Emiliah Tanya Jo Odinsdottir dreams of one day publishing a book of her poetry that has documented her life as a trans woman. 

Her poem, “I Am Woman,” selected for the Pride Guide, feels like a step toward that dream.

“I’m excited to share a piece of myself,” says Odinsdottir, “because in this post-COVID world, I feel like people are much more closed off. I hope that it will inspire others to break this cycle of anxiety and share a bit of themselves with the world, because how can we ever hope to light the darkness if we keep our hands cupped over the flame where no one can see?

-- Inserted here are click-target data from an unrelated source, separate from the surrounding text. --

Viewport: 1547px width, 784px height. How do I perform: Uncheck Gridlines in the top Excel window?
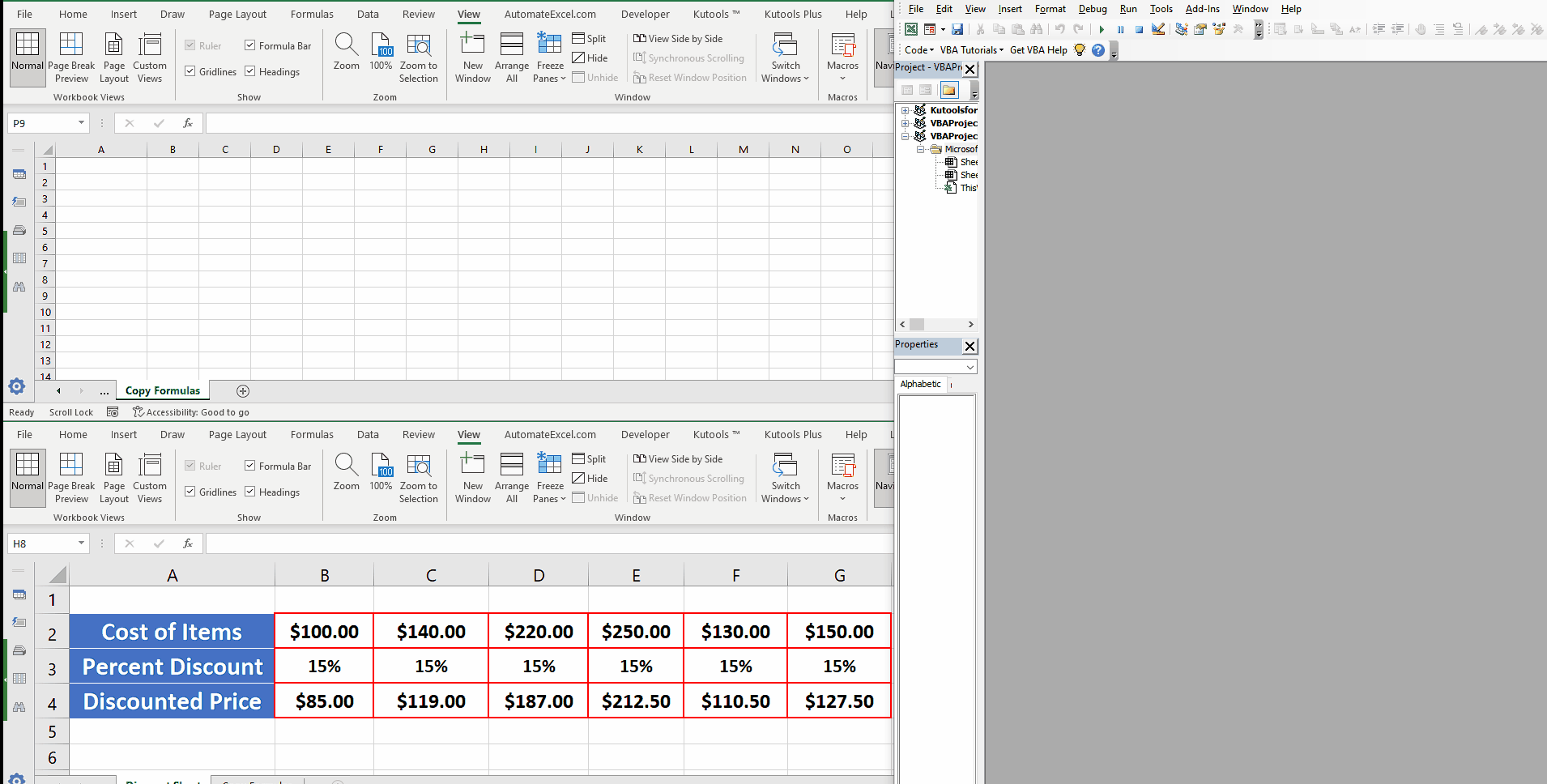click(190, 71)
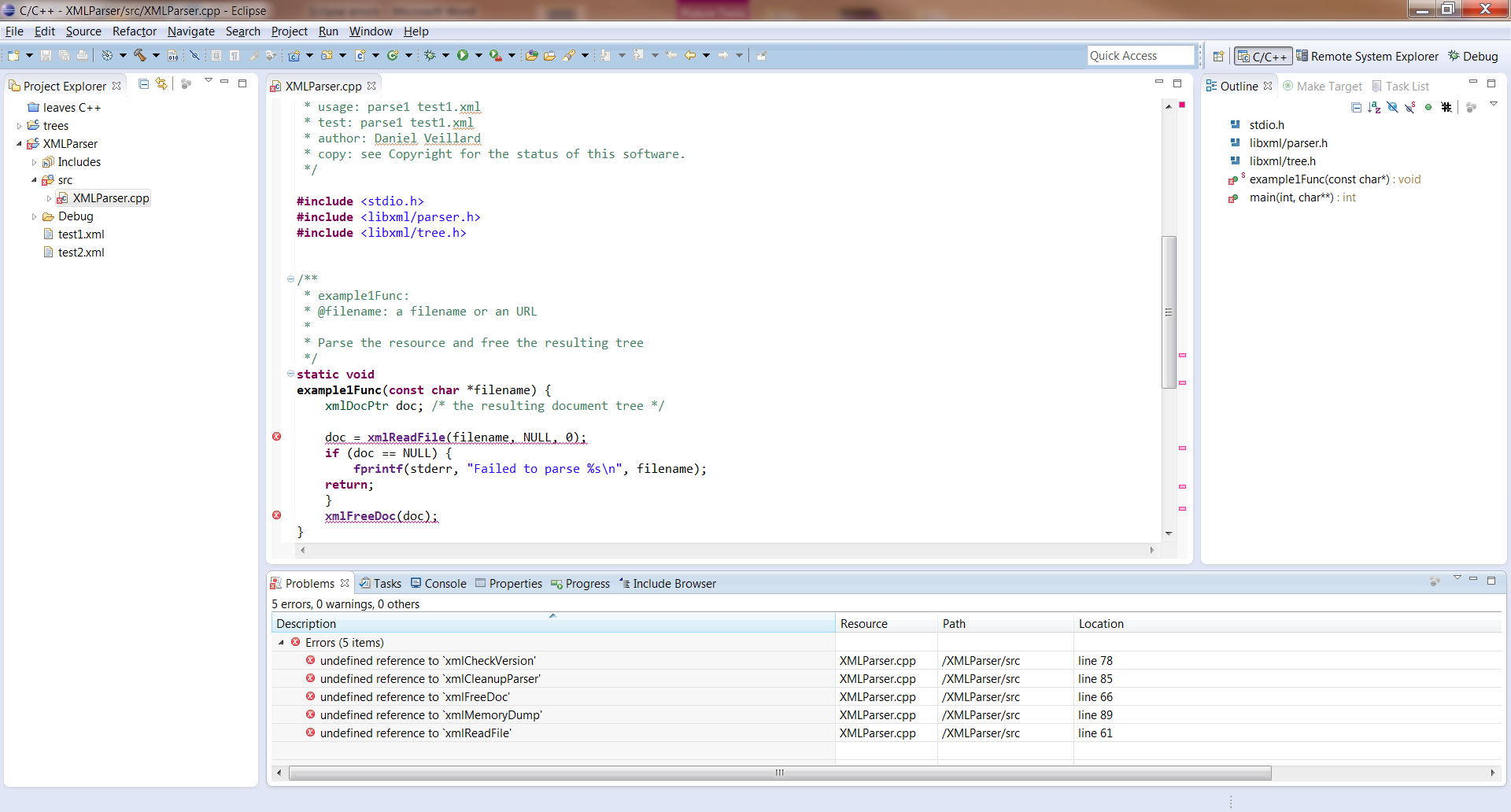The width and height of the screenshot is (1511, 812).
Task: Open the Run button dropdown arrow
Action: pyautogui.click(x=478, y=55)
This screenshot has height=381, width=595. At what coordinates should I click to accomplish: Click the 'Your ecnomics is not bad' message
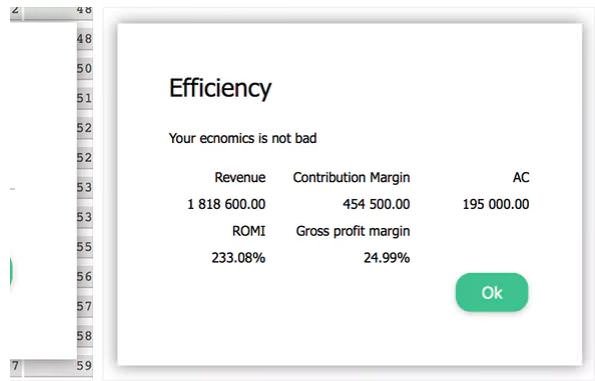click(243, 139)
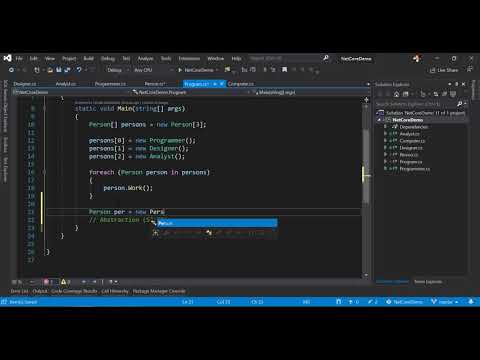Screen dimensions: 480x360
Task: Toggle pin on the Program.cs tab
Action: (215, 84)
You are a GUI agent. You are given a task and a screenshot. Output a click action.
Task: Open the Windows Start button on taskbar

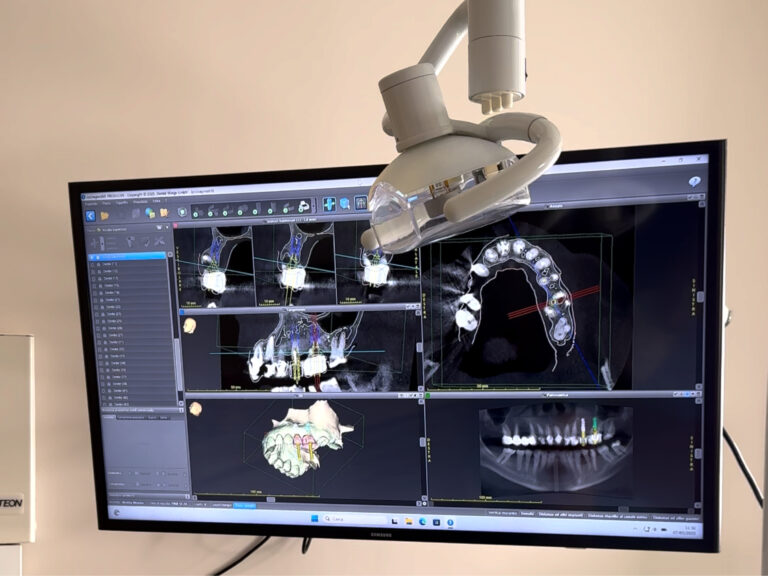(314, 518)
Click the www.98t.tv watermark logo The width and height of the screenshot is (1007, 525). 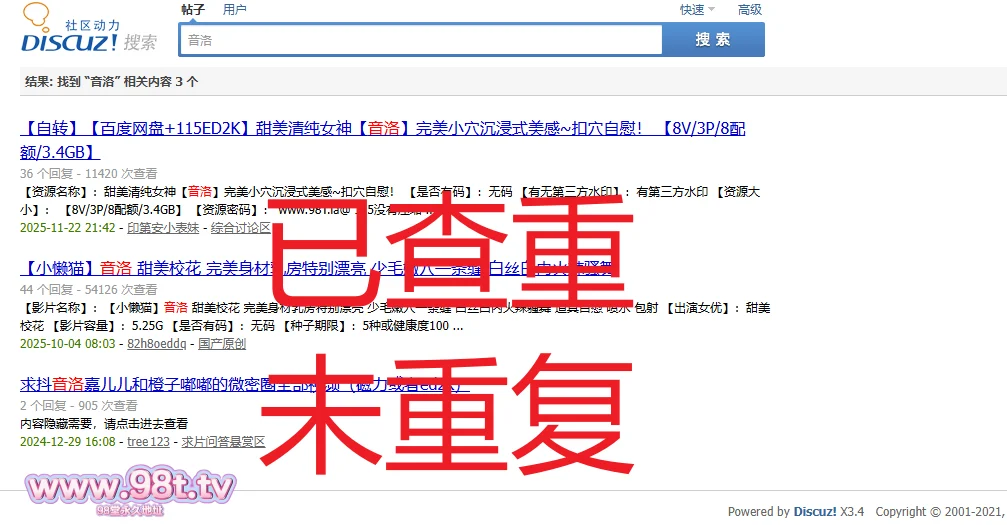[x=130, y=489]
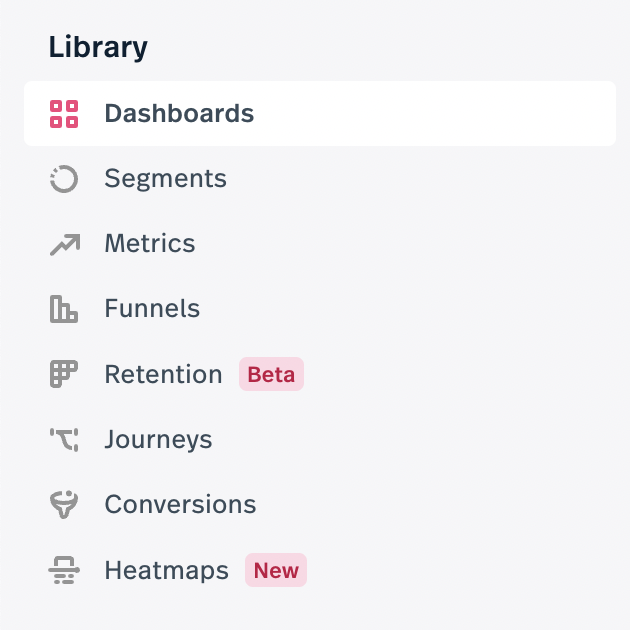Click empty space in highlighted Dashboards row

pyautogui.click(x=434, y=114)
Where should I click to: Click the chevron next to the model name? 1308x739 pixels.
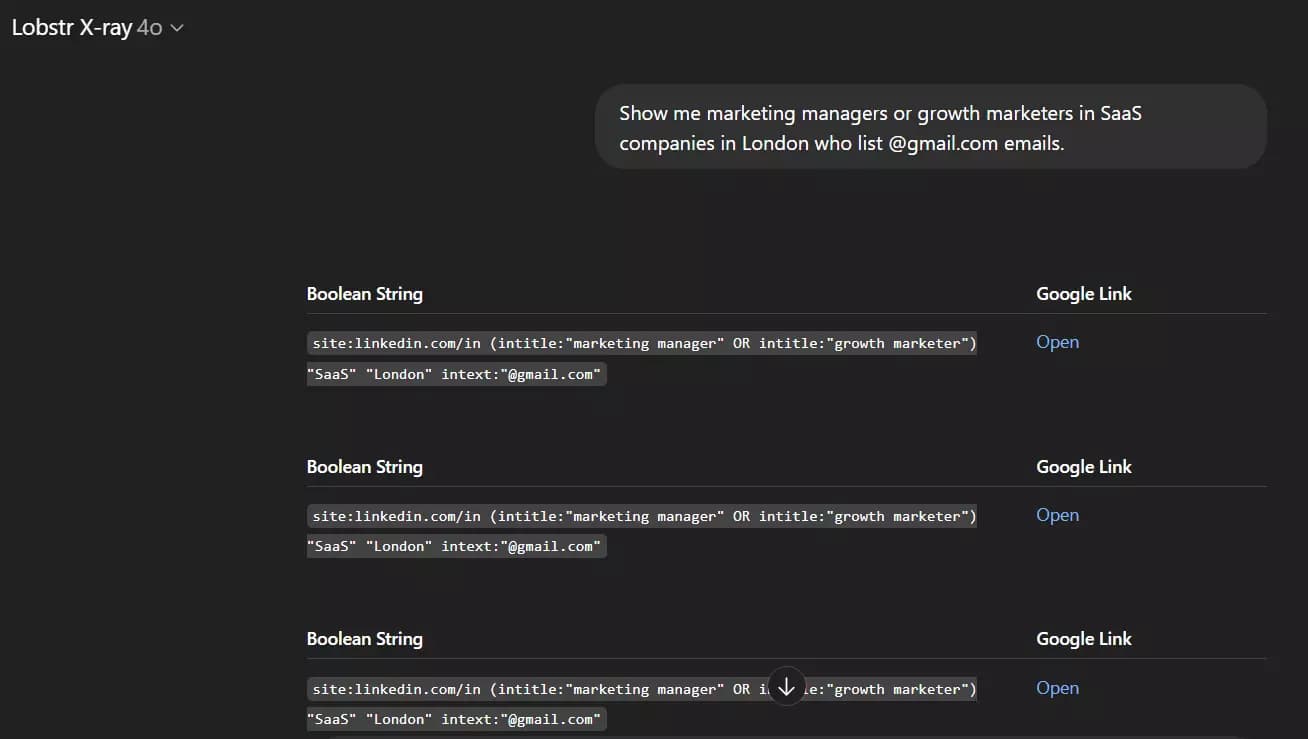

Our flames can only become an inferno if we let our lights shine.”

The poetry contest that grew out of a collaboration with Out On the Lakeshore and Herrick District Library is marking its fourth year.

“The event originated as an opportunity to highlight the PRIDE Poetry Contest winners, but has evolved into much more that we could have imagined,” says Holland Pride Coordinator Sarah Tyria.

Winners are invited to share their poetry at the contest’s third annual Open Mic Night on June 1 from 3-5 p.m. at HDL’s Northside branch, 155 Riley St. in Holland.. 

“Folx from all over West Michigan join us to share their original social justice or LGBTQ+ themed works,” Tyria says. “Together, we create a safe space where vulnerability and connection are fostered and nurtured. It is truly a beautiful event.” 

The winners’ poetry will be published in this year's Pride Guide Magazine. Tyria noted that half the winners of the contest were under age 18. Youth need their parents’ permission to participate.

The guide lists all the organization’s June events and their sponsors.

Supporting and sharing 

“A couple of years ago, we were working with Out On the Lakeshore and found out about the Pride Guide,” says Natalie Williams, HDL’s assistant director. “We talked about poetry and a mutual love of poetry and creating a supportive community for artists and writers. We worked together to create an open mic for the poets.”

It was organized so that the winners have an opportunity to share their work, and then others can come and read their work as well.

Poet Emiliah Tanya Jo Odinsdottir with her dog, FenRir.

“The event supports writers, poets, artists, creators, and the community who loves them. I love it. And so even if there are people who didn't win the contest, they still have a chance to share their work.”

The event usually draws around 100 people, Williams says.

“It’s  just a very affirming event. It’s just such a supportive space where people read poems that really mean something to them, and there's a community there that just listens and offers love and support.”

Priority for stage time will go to Holland Pride poetry contest participants. All content must be LGBTQ+ or social justice related. Each performer will receive up to five minutes to share their original song (acoustic only),  poem/spoken word, or short story. 

Participants may register in advance by completing the online registration form. There will also be a registration at the door for empty time slots on a first-come, first-serve basis. If time allows, the mic will open to the audience at the end of the event for any additional sharing that follows the guidelines.

“HDL's mission of empowering our community to connect, discover, and create fits perfectly with this opportunity for creative expression in an environment that fosters connections,” Williams says. “Libraries are storehouses of so many different stories, so it is only fitting that we partner with Holland Pride/Out on the Lakeshore to hear the stories of our neighbors.”